Императрица еще не была тогда в союзе, и она колебалась между союзом с королем Прусским и Австрийским домом, из коих каждый имел своих сторонников; императрица имела одинаковые поводы к неудовольствию против Австрийского дома и против Франции, к которой тяготел Прусский король, и если маркиз Ботта, посланник Венского двора, был отослан из России за дурные разговоры насчет императрицы, что в свое время постарались свести на заговор, то и маркиз де ла Шетарди был изгнан на тех же основаниях. Не знаю цели этого разговора; но мать, казалось, возложила на него большие надежды и вышла очень довольная; она вовсе не склонялась тогда на сторону Австрийского дома; что меня касается, во всем этом я была зрителем очень безучастным, очень осторожным и почти равнодушным. После Пасхи, когда весна установилась, я выразила графине Румянцевой желание учиться ездить верхом; она получила на это для меня разрешение императрицы; к концу года у меня начались боли в груди после плеврита, который у меня был по приезде в Москву, и я продолжала быть очень худой; доктора посоветовали мне пить каждое утро молоко с сельтерской водой.
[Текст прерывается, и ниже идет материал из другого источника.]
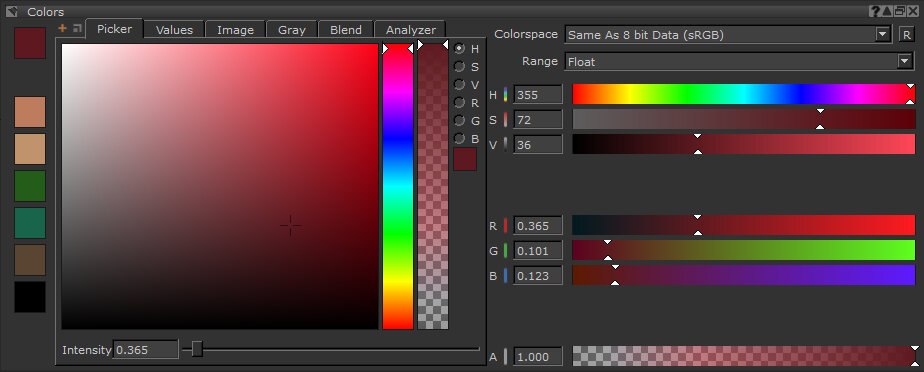Click the blue B channel indicator icon

click(506, 275)
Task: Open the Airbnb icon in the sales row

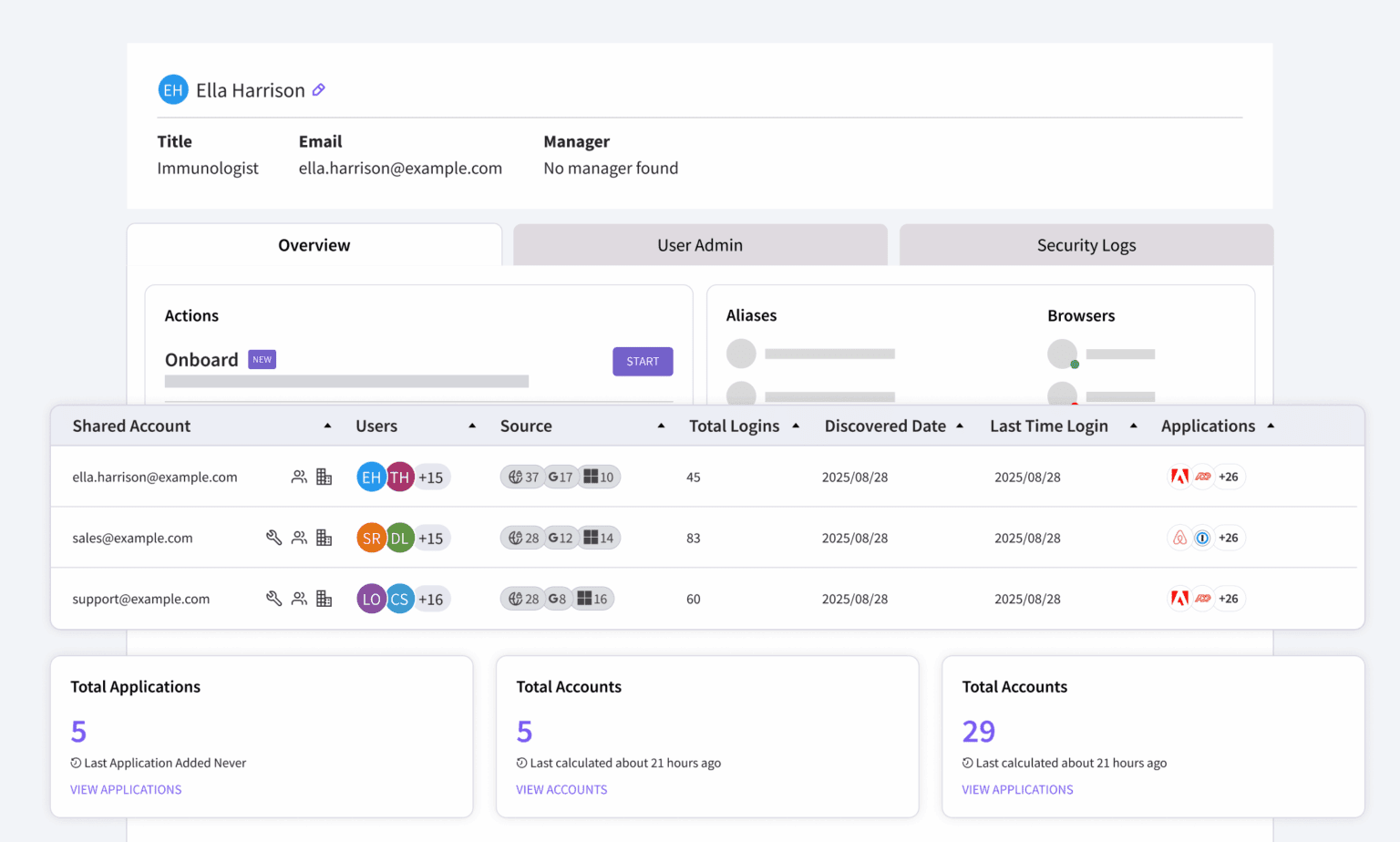Action: tap(1179, 538)
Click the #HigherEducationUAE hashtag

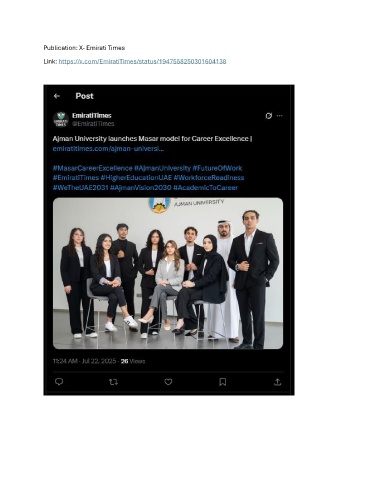(136, 178)
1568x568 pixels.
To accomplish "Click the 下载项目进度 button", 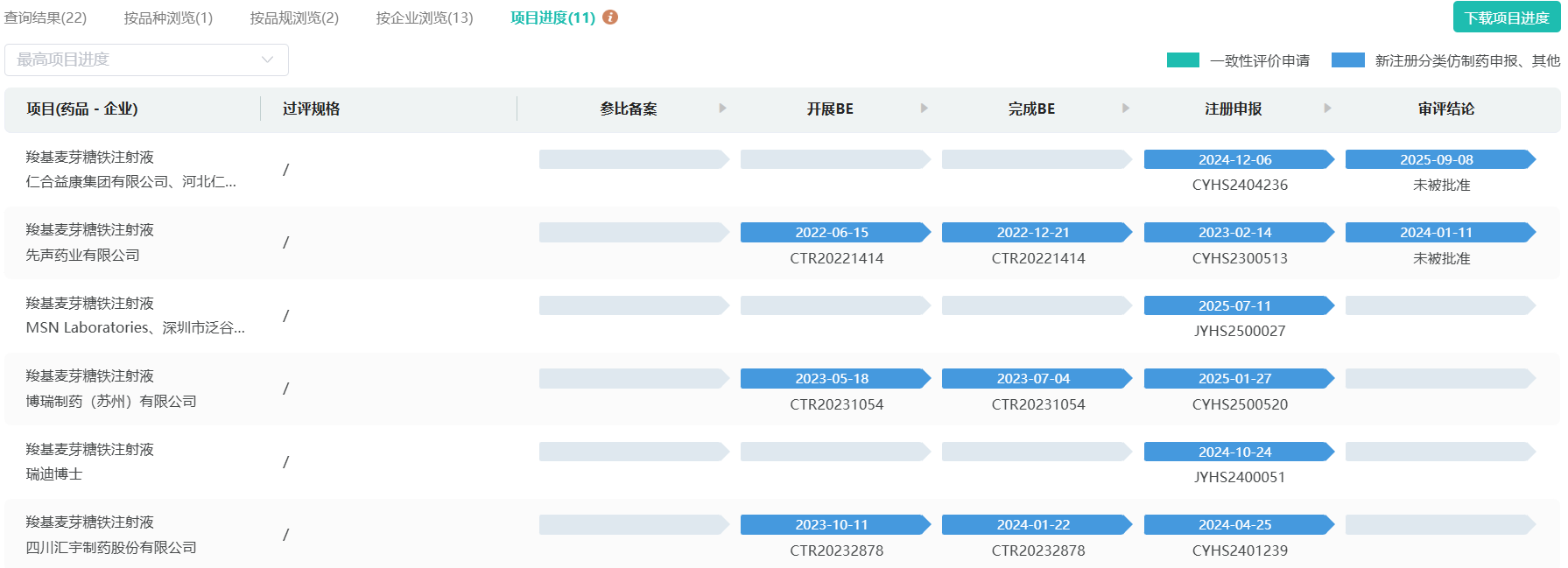I will 1506,18.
Я взяла мой первый урок верховой езды на даче графини Румянцевой, в казармах Измайловского полка; я уже несколько раз ездила верхом в Москве, но очень плохо. В мае месяце императрица с великим князем переехала на жительство в Летний дворец; нам с матерью отвели для житья каменное строение, находившееся тогда вдоль Фонтанки и прилегавшее к дому Петра I. Мать жила в одной стороне этого здания, я — в другой. Тут кончились частые посещения великого князя. Он велел одному слуге прямо сказать мне, что живет слишком далеко от меня, чтобы часто приходить ко мне; я отлично почувствовала, как он мало занят мною и как мало я любима; мое самолюбие и тщеславие страдали от этого втайне, но я была слишком горда, чтобы жаловаться; я считала бы себя униженной, если бы мне выразили участие, которое я могла бы принять за жалость. Однако, когда я была одна, я заливалась слезами, отирала их потихоньку и шла потом резвиться с моими женщинами. Мать тоже обращалась со мной очень холодно и церемонно; но я не упускала случая ходить к ней несколько раз в день; в душе я очень тосковала, но остерегалась говорить об этом. Однако Жукова заметила как-то мои слезы и сказала мне об этом; я привела наилучшие основания, не высказывая ей истинных. Я больше чем когда-либо старалась приобрести привязанность всех вообще, от мала до велика; я никем не пренебрегала со своей стороны и поставила себе за правило считать, что мне все нужны, и поступать сообразно с этим, чтобы снискать себе всеобщее благорасположение, в чем и успела.
После нескольких недель пребывания в Летнем дворце, где стали говорить о приготовлениях к моей свадьбе, двор переехал на житье в Петергоф, где он больше был в сборе, нежели в городе. Императрица и великий князь жили наверху в доме, который выстроил Петр I; мы с матерью — внизу, под комнатами великого князя; мы обедали с ним каждый день под парусным навесом на открытой галерее, прилегающей к его комнате; он ужинал у нас. Императрица была часто в отъезде, разъезжая то туда, то сюда по разным принадлежавшим ей дачам.